Paripurna pembahasan Raperda Zonasi ini dijadwalkan pada 22 Februari 2016. Agendanya adalah penyampaian laporan hasil pembahasan Balegda DKI terhadap Raperda Rencana Zonasi Wilayah Pesisir dan Pulau-pulau Kecil, dilanjutkan dengan Permintaan Persetujuan Lisan kepada Anggota DPRD oleh Pimpinan, dan Pendapat Akhir Gubernur terhadap Rencana Zonasi Wilayah Pesisir dan Pulau-pulau Kecil, dipungkasi dengan penyerahan simbolis raperda dari DPRD ke Gubernur.

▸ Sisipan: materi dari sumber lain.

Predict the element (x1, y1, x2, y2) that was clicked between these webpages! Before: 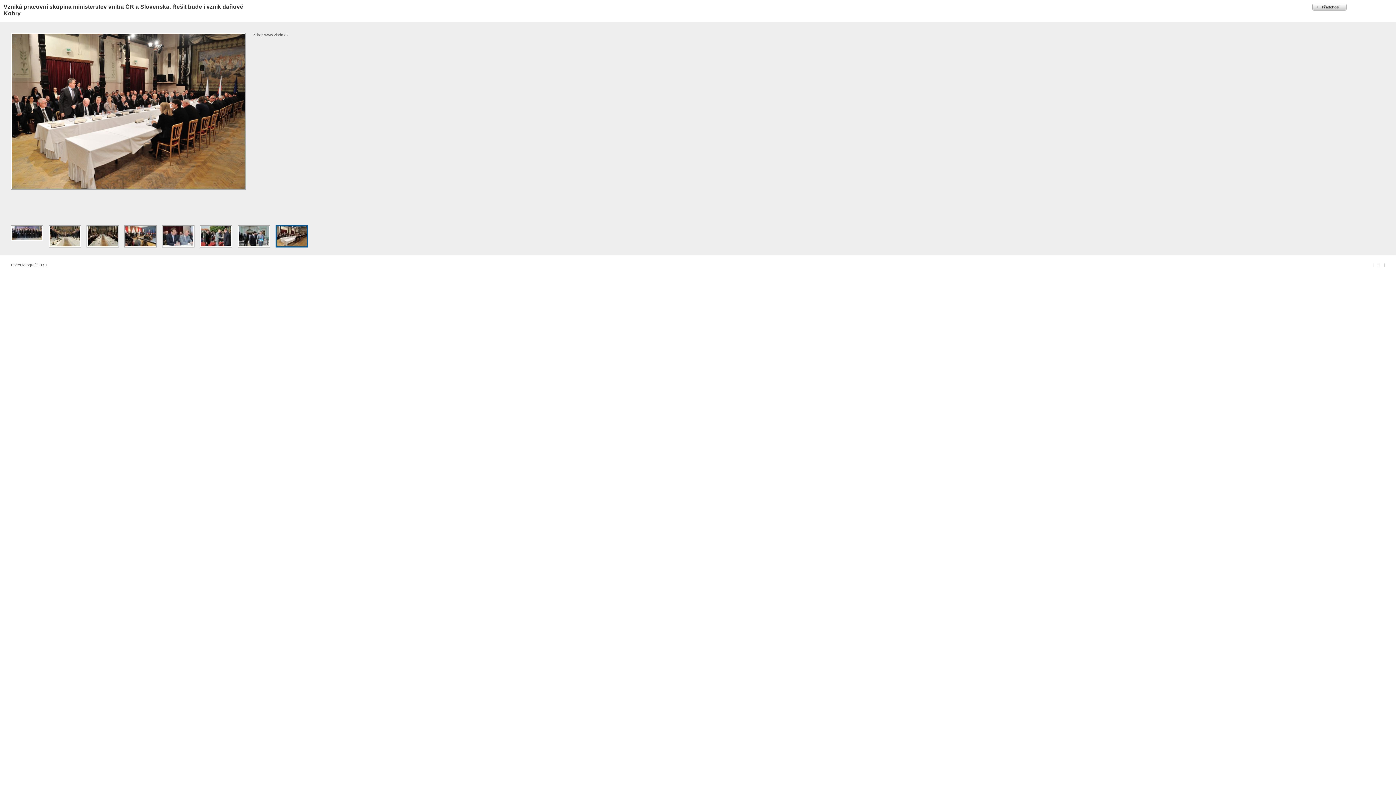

Ahok yang sudah hadir di Gedung DPRD DKI dibuat 2 jam menunggu. Namun, ternyata anggota DPRD yang menandatangani absensi hanya 50 orang dari total 106 anggota. Karena tidak kuorum, akhirnya paripurna ditunda.

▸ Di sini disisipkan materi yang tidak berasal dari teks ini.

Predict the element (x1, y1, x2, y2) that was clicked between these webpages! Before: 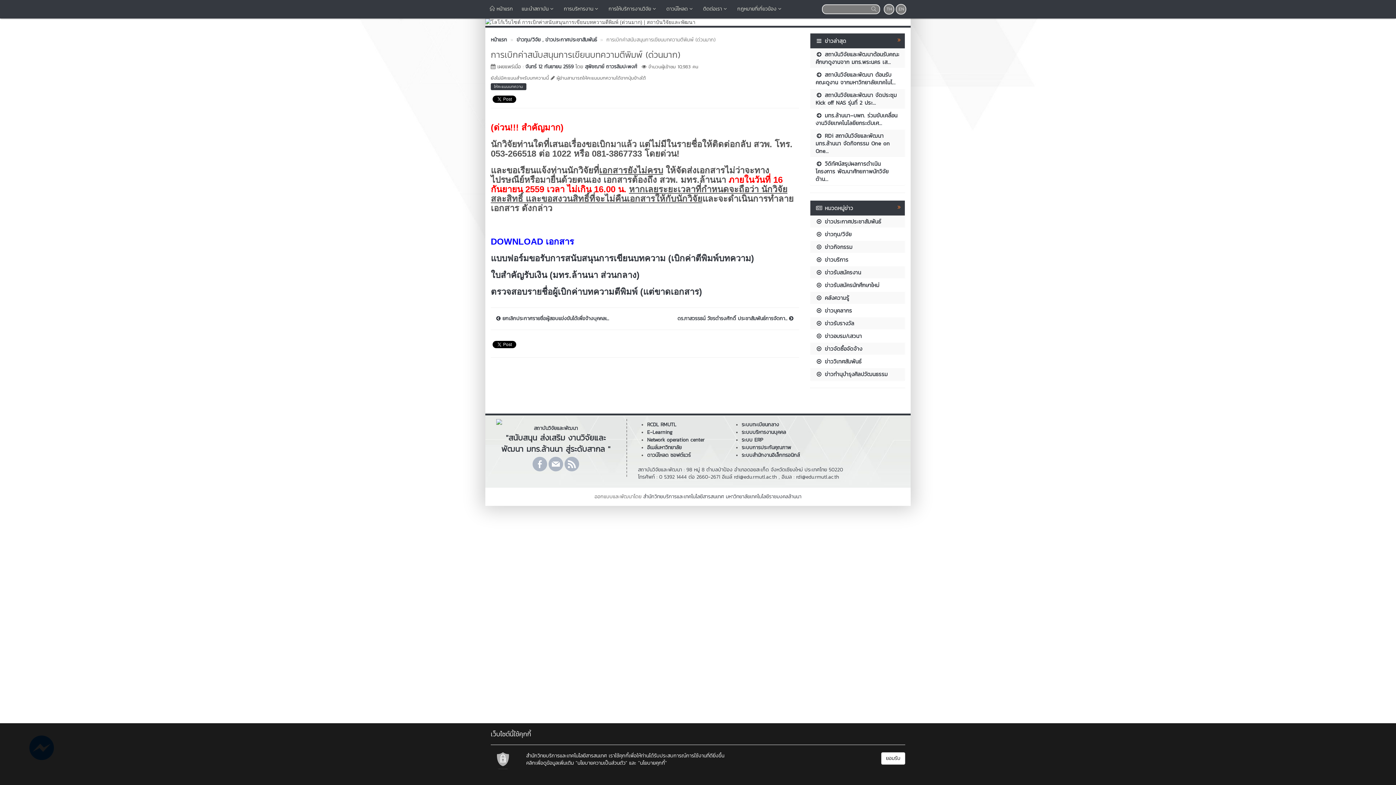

Jadwal paripurna kembali tidak jelas karena pada Selasa (1/3), DPRD DKI hanya mengadakan rapat Badan Musyawarah (Bamus). Keputusannya, paripurna kembali ditunda karena ada dua pasal di Raperda Zonasi yang masih dipersoalkan.

Hingga akhirnya pada Kamis (17/3), DPRD DKI kembali menjadwalkan paripurna untuk membahas Raperda Rencana Zonasi Wilayah Pesisir dan Pulau-pulau Kecil Provinsi DKI Jakarta ini. Tetapi, lagi-lagi ditunda karena anggota dewan bolos.

Wakil Ketua DPRD DKI Triwisaksana saat itu mengatakan hanya 50 orang yang hadir dalam rapat paripurna. Memang bila dilihat, banyak kursi kosong di ruangan. Padahal kuorum agar rapat paripurna pengesahan peraturan daerah bisa terlaksana minimal harus dihadiri 71 anggota dari 106 anggota.

Dia menjelaskan, Raperda Zonasi ini merupakan syarat pelaksanaan reklamasi. Bila raperda ini belum disahkan, maka reklamasi belum bisa dijalankan. “Kalau sisi perundang-undangan, ini wilayah zonasi memang menjadi syarat bagi pengaturan tata ruang reklamasi,” kata Sani.

Tak kunjung kuorum, akhirnya DPRD DKI malah memutuskan untuk menunda pembahasan raperda terkait reklamasi ini. Kejelasan proyek reklamasi Teluk Jakarta pun menggantung hingga akan dibahas para anggota DPRD DKI periode berikutnya.

Pembahasan raperda terkait reklamasi yang tak kunjung selesai malah berujung ke kasus korupsi. Ketua Komisi D DPRD DKI, M Sanusi tertangkap tangan telah menerima suap dari PT Agung Podomoro Land. Uang sebesar Rp 2 miliar diberikan terkait pembahasan raperda reklamasi.

Informasi yang didapat dari seorang pejabat tinggi di KPK, sebenarnya suap kepada anggota DPRD DKI diberikan dengan motif yang sangat sederhana yakni agar sidang pembahasan raperda tak kunjung kuorum.

Sebabnya, ada perbedaan mendasar antara Gubernur DKI Jakarta dengan DPRD terkait jumlah kewajiban yang harus dibayarkan pengembang. Ahok ingin para pengembang menyetor kewajiban 15% dari nilai NJOP, sedangkan DPRD hanya menyetujui agar pengembang menyetor 5% saja.

Sementara itu, di tengah pembahasan yang tak kunjung kuorum, sudah ada pengembang yang melakukan reklamasi. Bahkan sudah menawarkan produk propertinya di lahan reklamasi kepada konsumen. Sekali lagi, raperda terkait tata ruang di pulau reklamasi belum disahkan, namun sang pengembang sudah memiliki maket bahkan gambaran riil pulau reklamasi yang propertinya sudah diperdagangkan.

Ketika sang pengembang sudah berhasil membangun pulau reklamasi sesuai keinginannya, maka Pemprov DKI tidak memiliki ruang untuk mengubah tata ruang di pulau reklamasi. Diduga, hal inilah yang melatarbelakangi tindakan suap.